=== What you have to do ===
Return all lines from the listing below in which "Given" appears.

________________

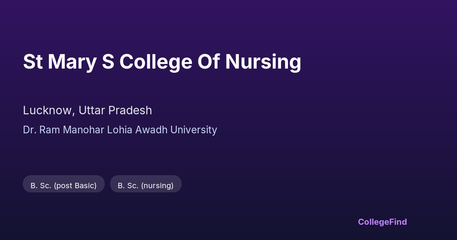Viewport: 457px width, 240px height.
Task: Select the B. Sc. (nursing) course tag
Action: [145, 186]
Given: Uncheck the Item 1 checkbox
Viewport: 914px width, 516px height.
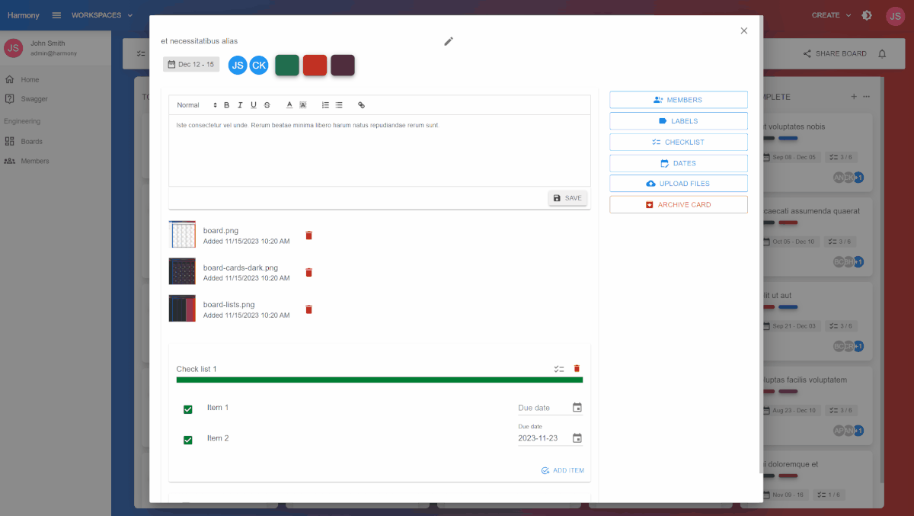Looking at the screenshot, I should click(x=188, y=409).
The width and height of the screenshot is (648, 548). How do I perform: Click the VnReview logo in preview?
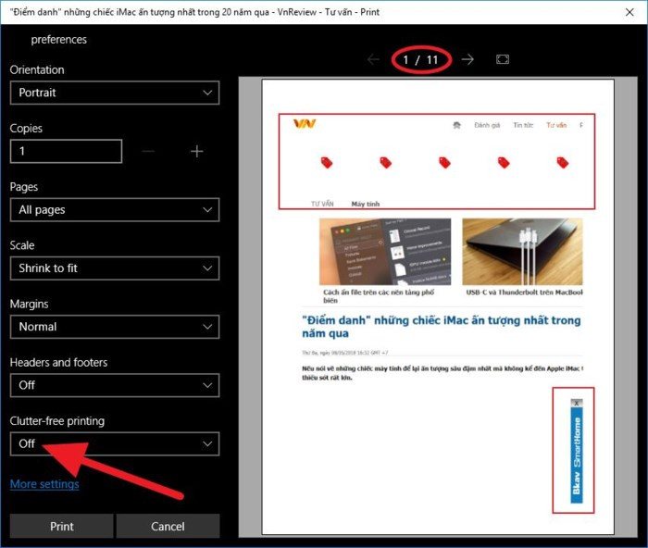point(305,123)
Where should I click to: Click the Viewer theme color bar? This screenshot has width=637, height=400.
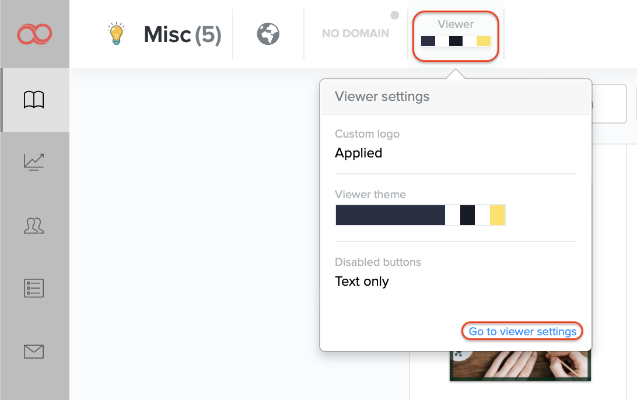420,215
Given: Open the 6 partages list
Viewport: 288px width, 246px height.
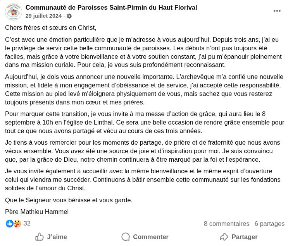Looking at the screenshot, I should click(x=269, y=224).
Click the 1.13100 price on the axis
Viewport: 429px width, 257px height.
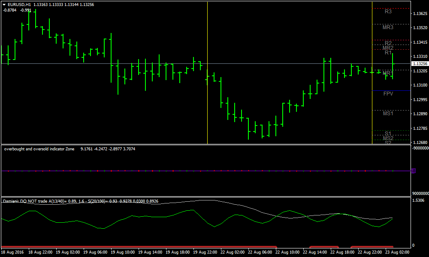pos(420,85)
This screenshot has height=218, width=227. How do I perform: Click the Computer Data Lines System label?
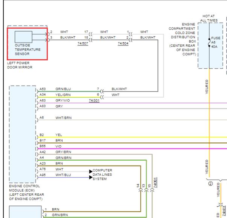tap(102, 175)
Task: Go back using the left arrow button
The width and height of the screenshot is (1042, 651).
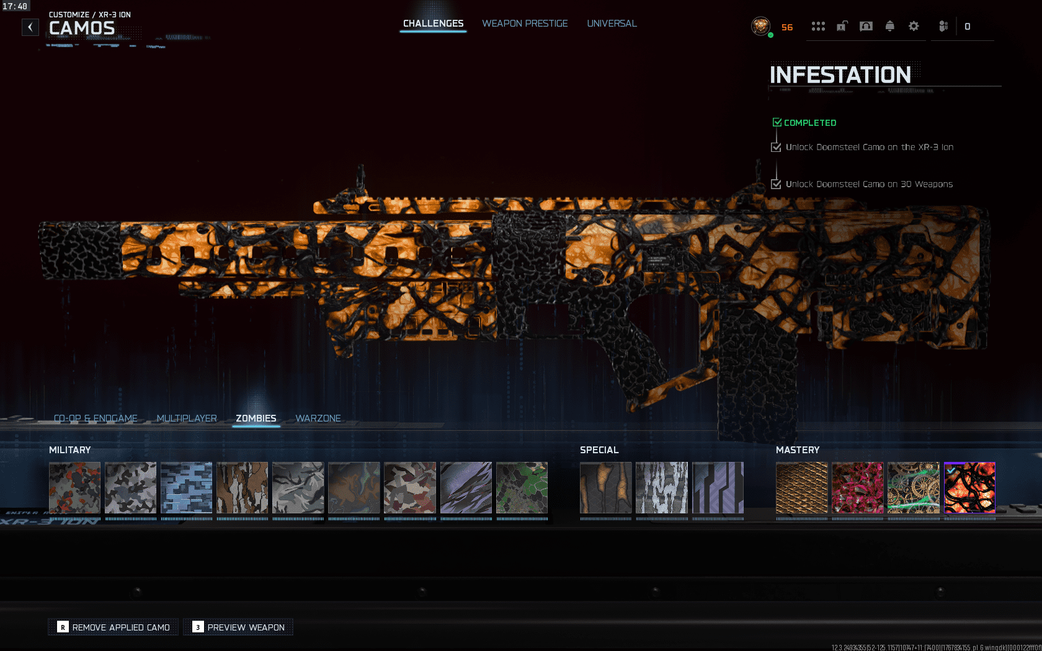Action: tap(30, 27)
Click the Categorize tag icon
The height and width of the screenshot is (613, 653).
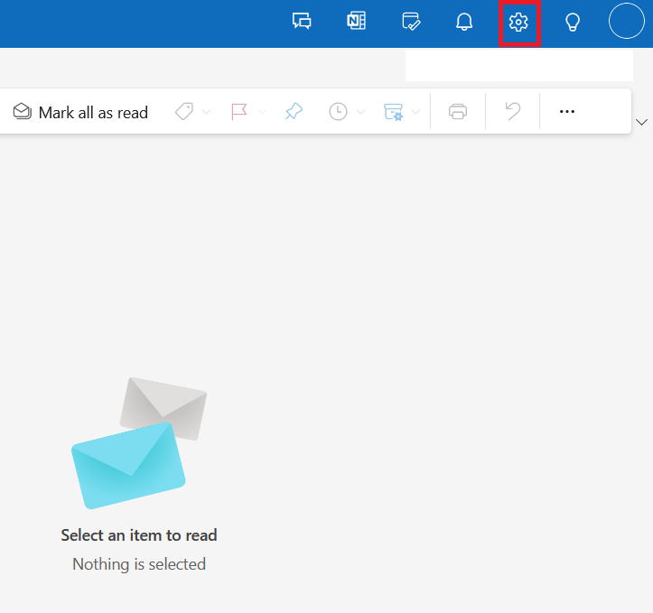click(x=184, y=112)
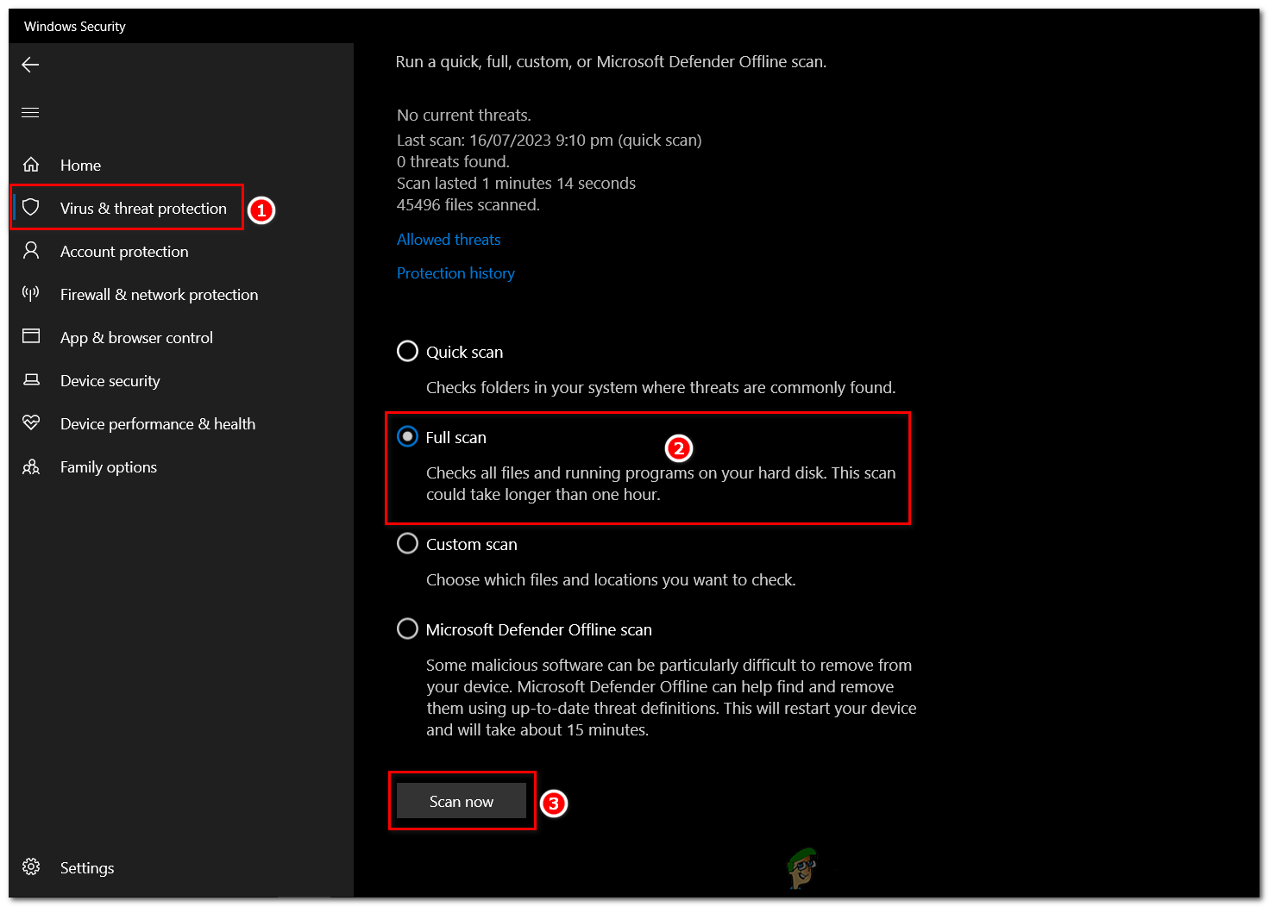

________________

=== Output below ===
Given: Uncheck the Item 1 checkbox
Given: Open the 6 partages list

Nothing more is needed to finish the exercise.